Drawing and painting from childhood and making collages in high school, the prevailing linearity of my work and deficits as a colorist rendered the appeal of intaglio printmaking immediate. I was indeed fortunate that my first instructor was a protege of Virginia A. Myers and Mauricio Lasanky, founders of the Iowa Print Group with whom I trained in Iowa City. There I combined line etching, aquatint and engraving on copper and created some of my best works: The Chariot of Fate – Sublimely, Air Machine, Symphony Fantastique and The Rebirth. A practical influence on my embrace of collage was being deprived of Iowa’s fabulous intaglio workshop in addition to the portability of #11 Exacto knife blades with stylus, so reminiscent (same bunion on right knuckle) of an etching needle. As one pays dearly for mistakes on copper or zinc, collage also allowed me to work more experimentally and playfully with negligible overhead. Furthermore, people have always loved them and graciously encouraged me! I went directly from my MFA to psychiatric unit in Minneapolis (a Psychiatric Assistant!) as my work in collage continued from that first step into psychology through my analytic training at the C.G. Jung Institute of Zurich. I have literally torn my way through thousands of magazines like National Geographic, Arizona Highways, Bunte, Smithsonian and old nature guides, overstock books and images online. Finding as well as concealing their origins, all my images are hand cut. I have no interest in Photoshop. My hands and body must be involved. Time must pass. While fading is a natural enemy of the collage artist, and I strive to make more enduring originals, the issue is banished by the archival digital prints I find so congenial and reassuring in their rich permanent color. I am also accustomed to multiple originals as a printmaker.
The Geographic is a fine example of how Image, Time and Imagination function in my creative process. How often I’ve found a useful image only to chuckle at realizing I was perhaps eleven when I first saw it! I continually relive my life as I work, as its duration ripens in the transient moment.. NG was first published in 1888. Even Jung had a subscription. It represents 130 years of linear time from which I’m privileged to borrow mere fractions of a second.

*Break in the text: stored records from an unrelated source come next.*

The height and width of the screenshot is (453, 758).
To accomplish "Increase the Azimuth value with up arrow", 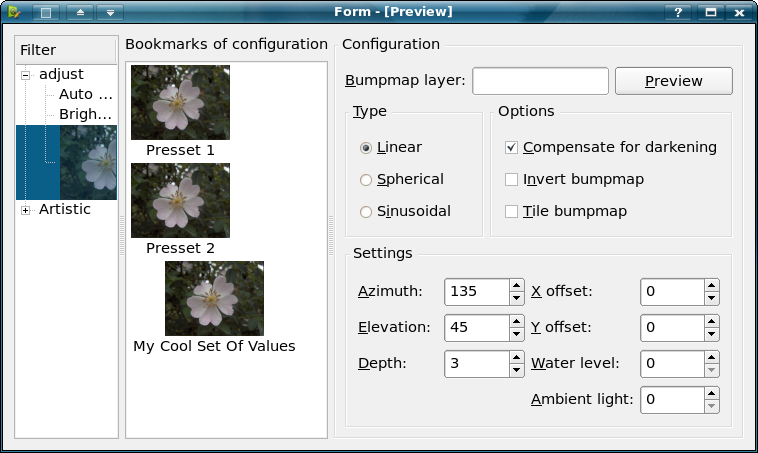I will coord(516,286).
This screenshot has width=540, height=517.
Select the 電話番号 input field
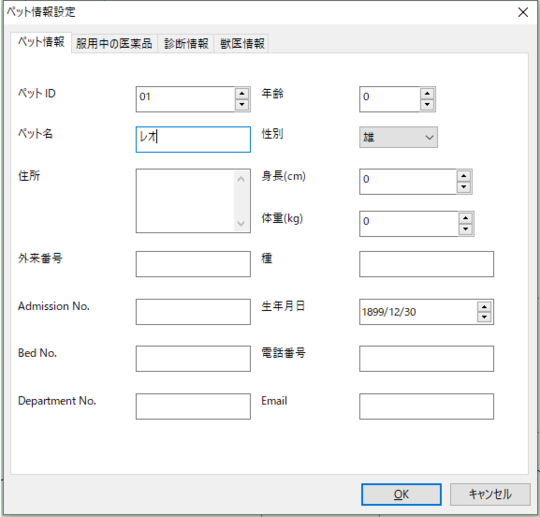426,359

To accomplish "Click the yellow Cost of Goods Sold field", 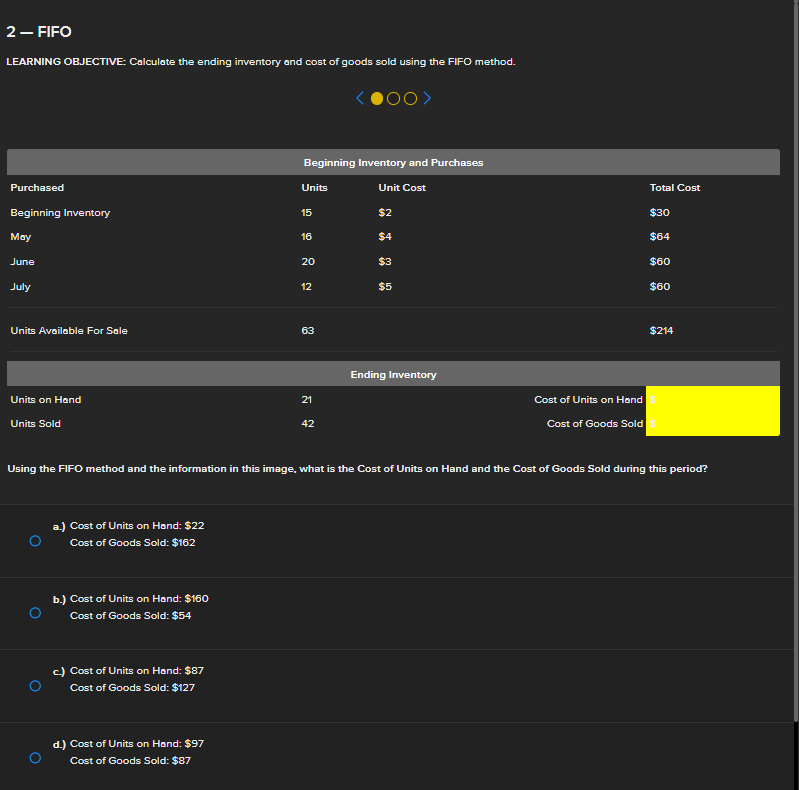I will click(712, 424).
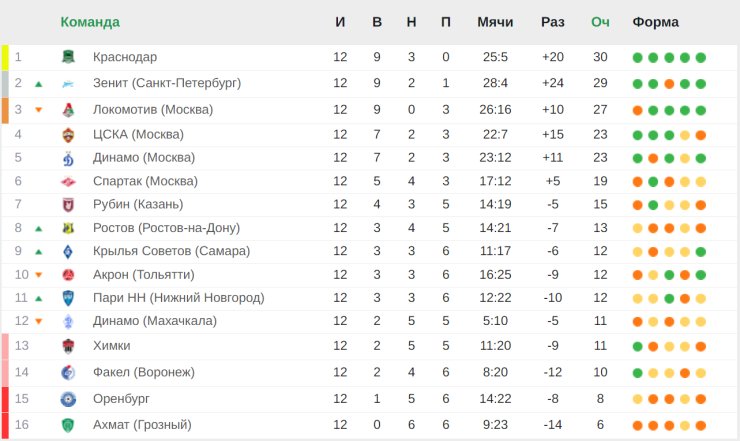Sort table by Оч points column
Screen dimensions: 740x441
[600, 22]
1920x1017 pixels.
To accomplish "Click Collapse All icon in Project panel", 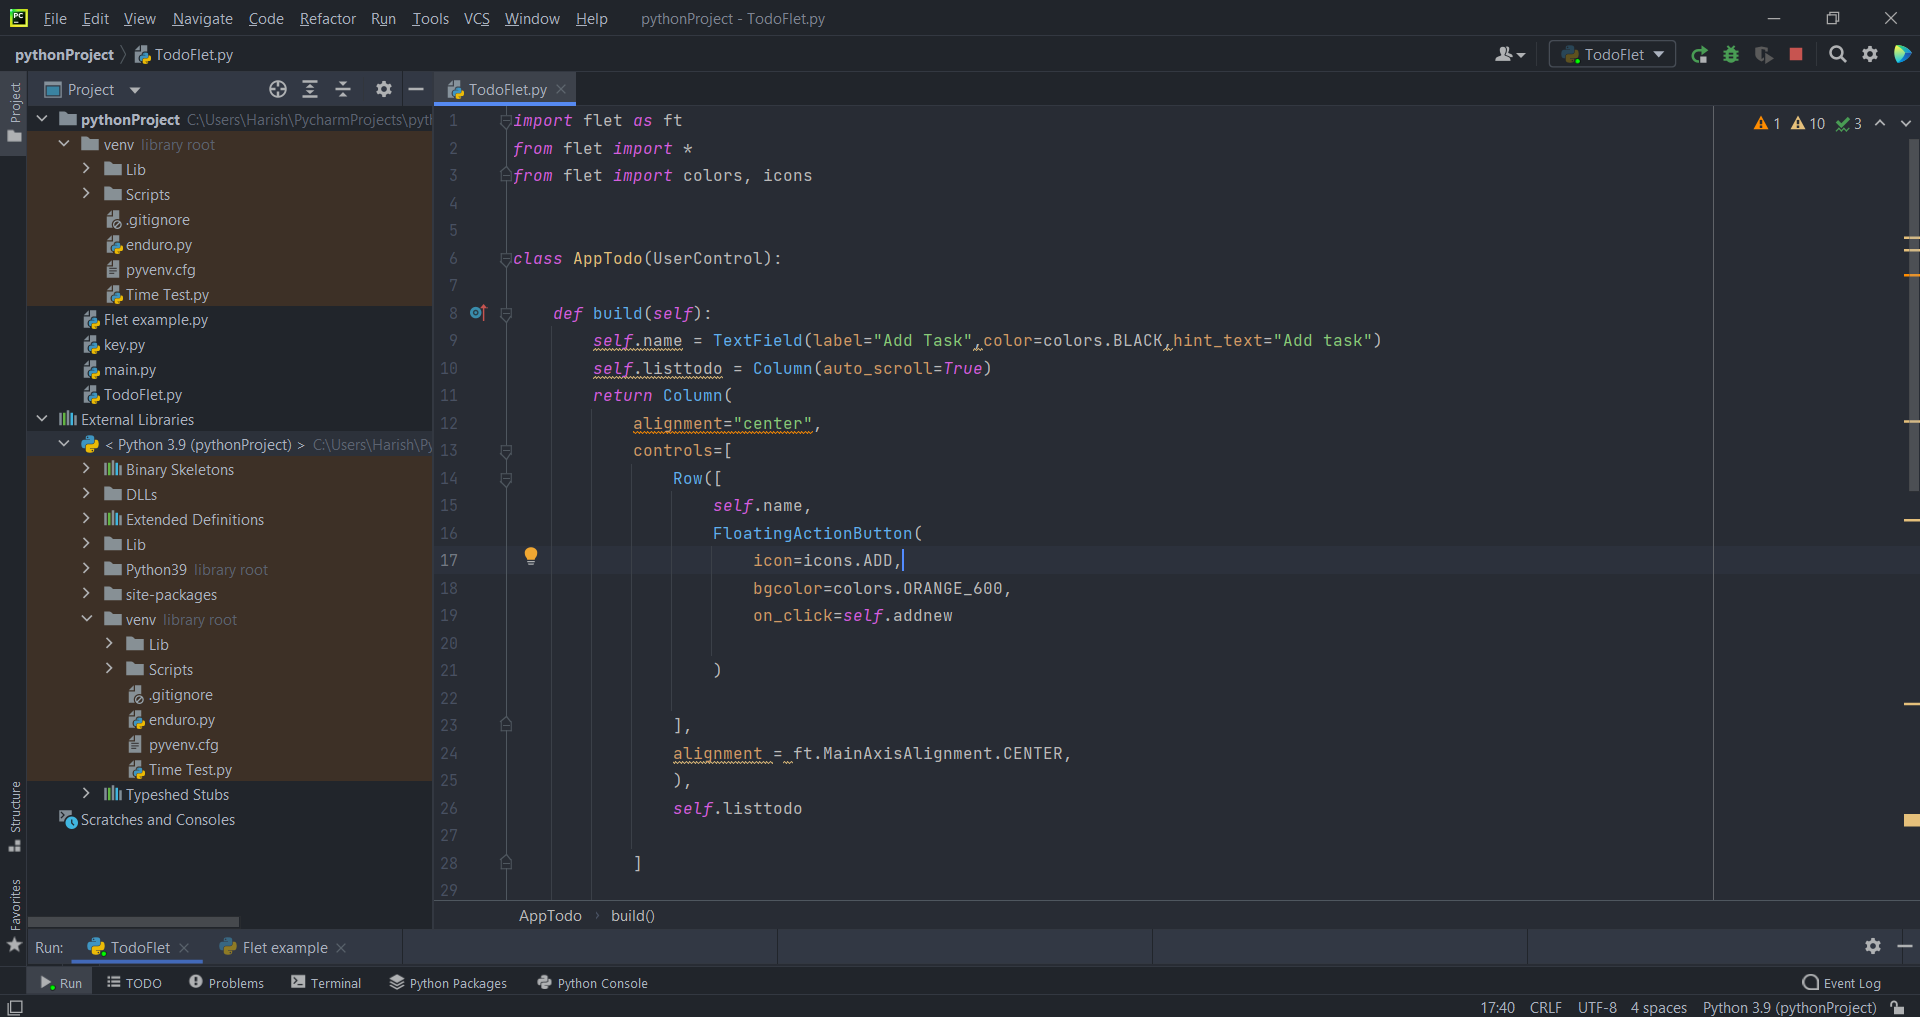I will pos(343,90).
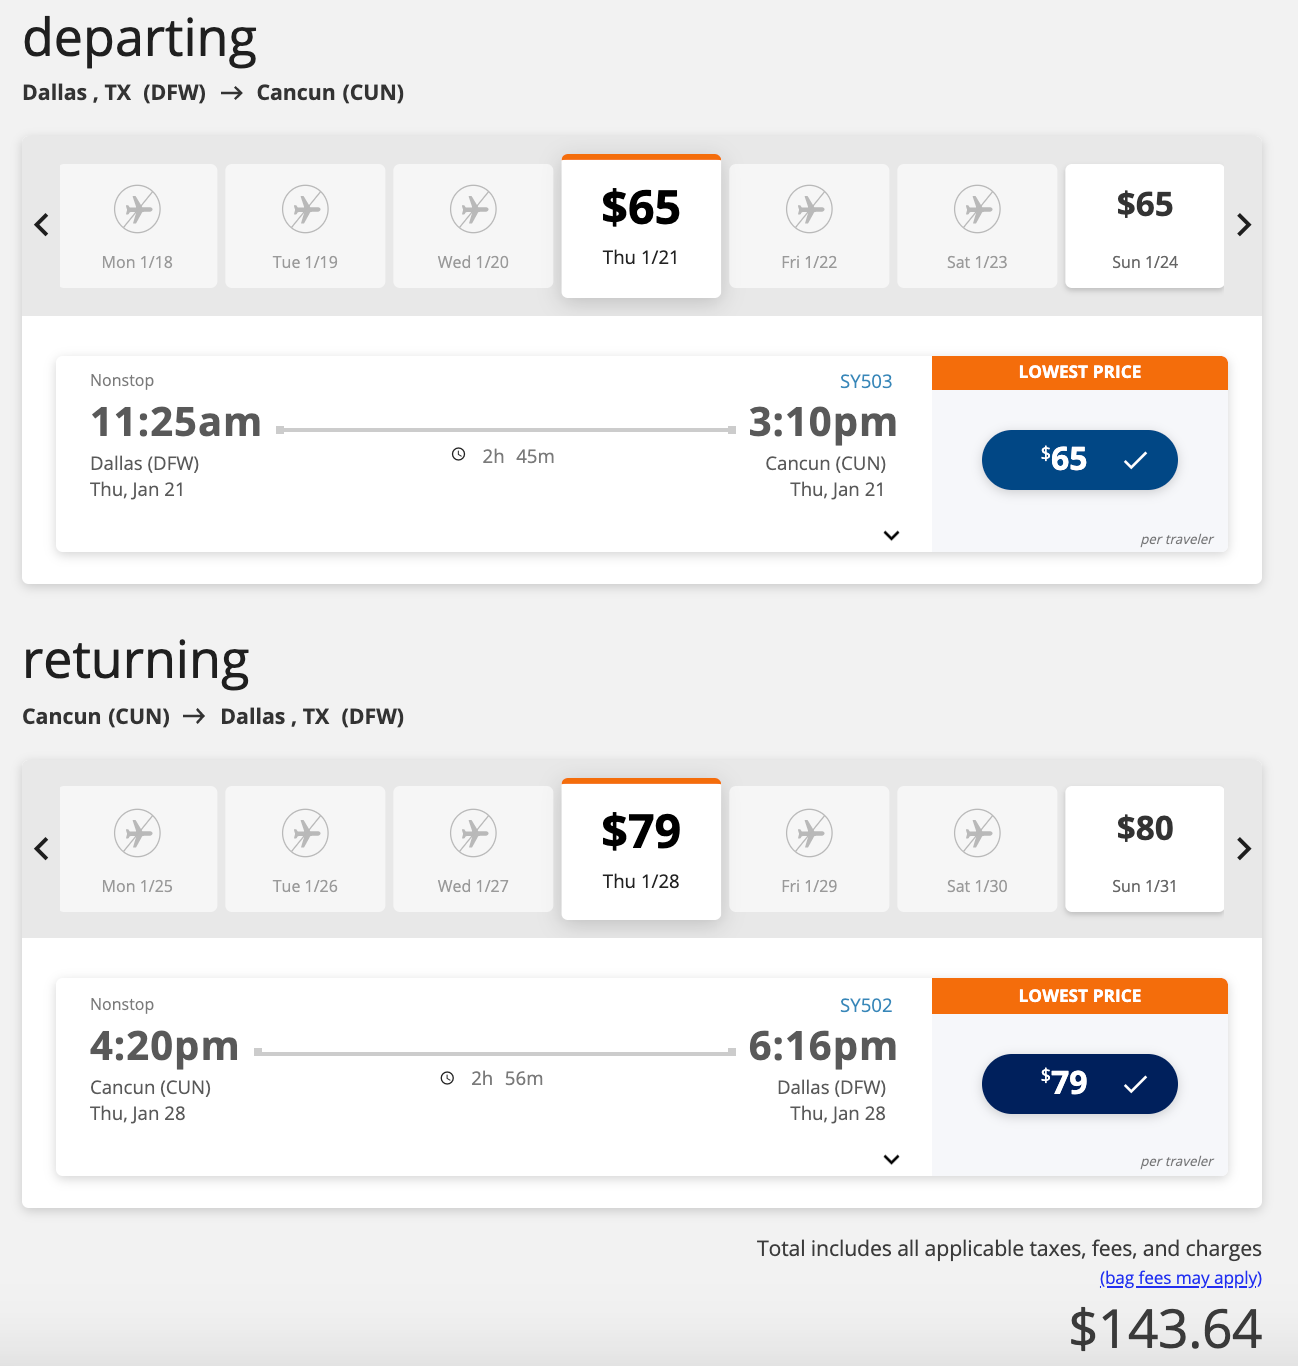
Task: Click the plane icon for Mon 1/25
Action: point(137,833)
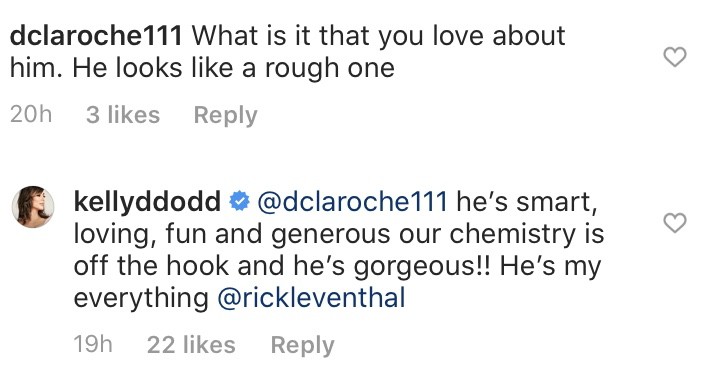Click the 20h timestamp
709x382 pixels.
point(31,114)
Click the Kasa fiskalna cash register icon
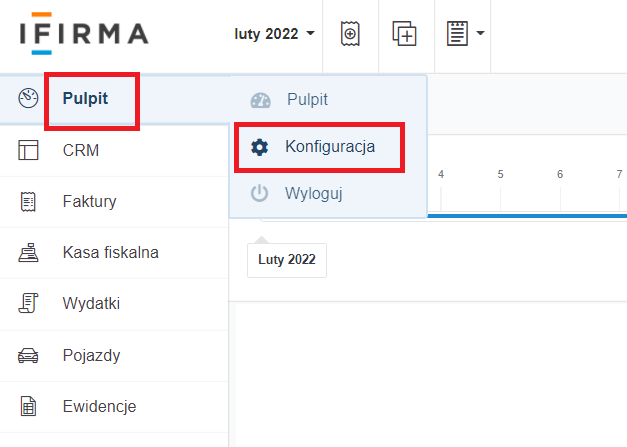 28,252
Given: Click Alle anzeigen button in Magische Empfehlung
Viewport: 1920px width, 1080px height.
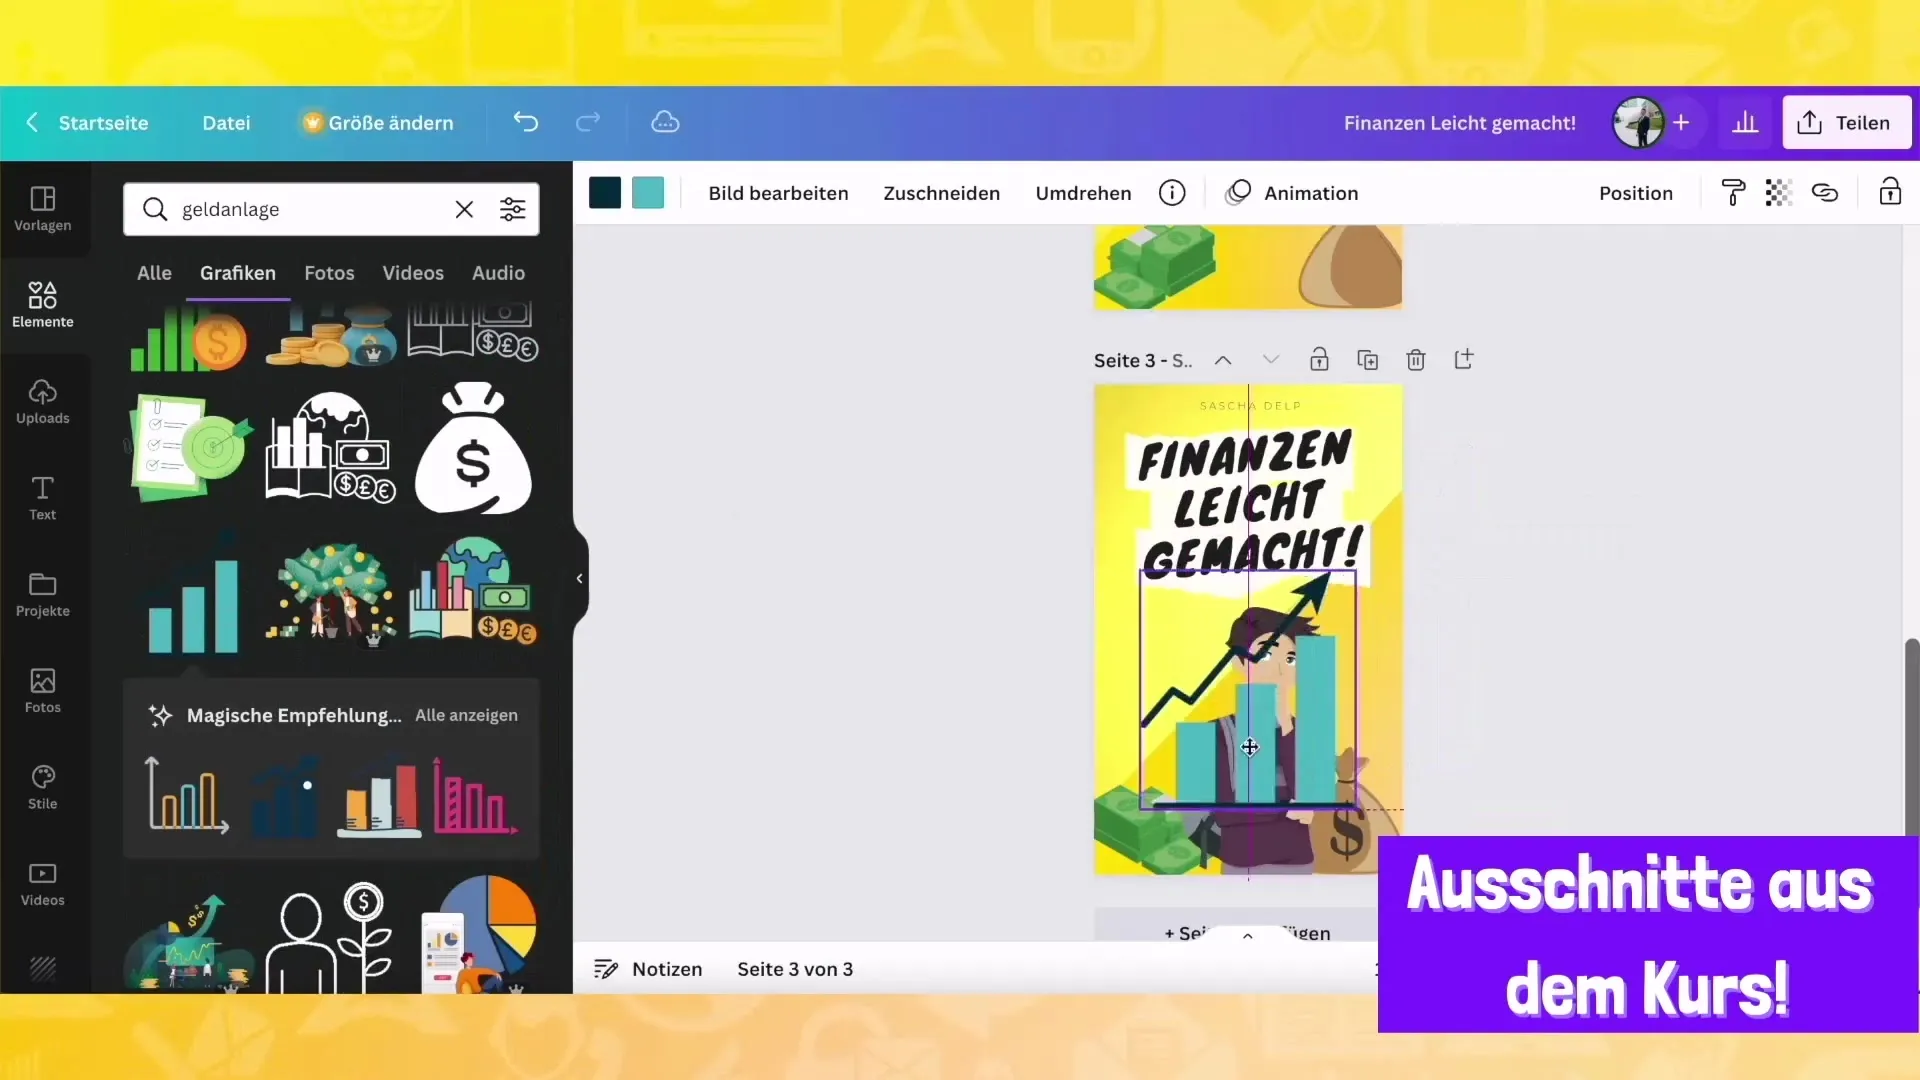Looking at the screenshot, I should 467,715.
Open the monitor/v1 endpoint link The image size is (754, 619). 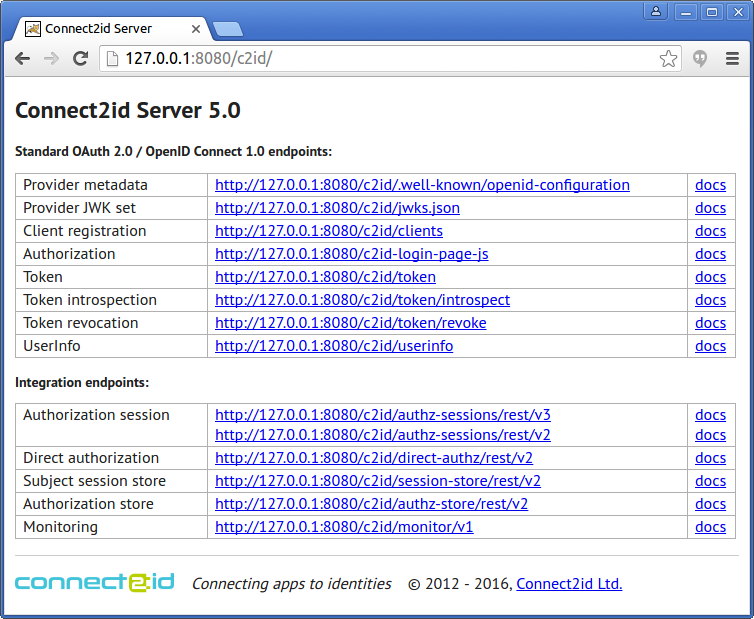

Religious historian, Mircea Eliade, reciprocally speaks of a mysterious deeper dimension of time variously as in illo tempore or illud tempus,” in that time,” an equivalent of the “Once upon a time” of fairy tale and myth, of psychic life, the archetypal world and ultimately Life’s evolutionary origin, depth, multiform proliferation and push to differentiate. Pulling an image is to tear it out of linear time and into the imaginal space-time of psyche and studio. Multiple bins of harvested pictures: winged things, landscape elements, fire, water an sky, animals, decorative details, wood and green elements surround me as I work with flood lights, ‘self healing’ cutting panels, a goose-neck magnifying glass and a can of aerosol photo mount within reach. A vexing and amusing aspect of working is the apparent autonomous life of picture elements, which will inadvertently fall off the tip my blade to parts unknown, disappearing in the chaos only to reappear at a surprising moments. I can’t recall a collage I haven’t dreamt about in my process, just as getting lost, making mistakes, muttering to myself how crazy it is to do this and sweeping up floor scraps is a prelude to deep sleep and whatever dreams may emerge.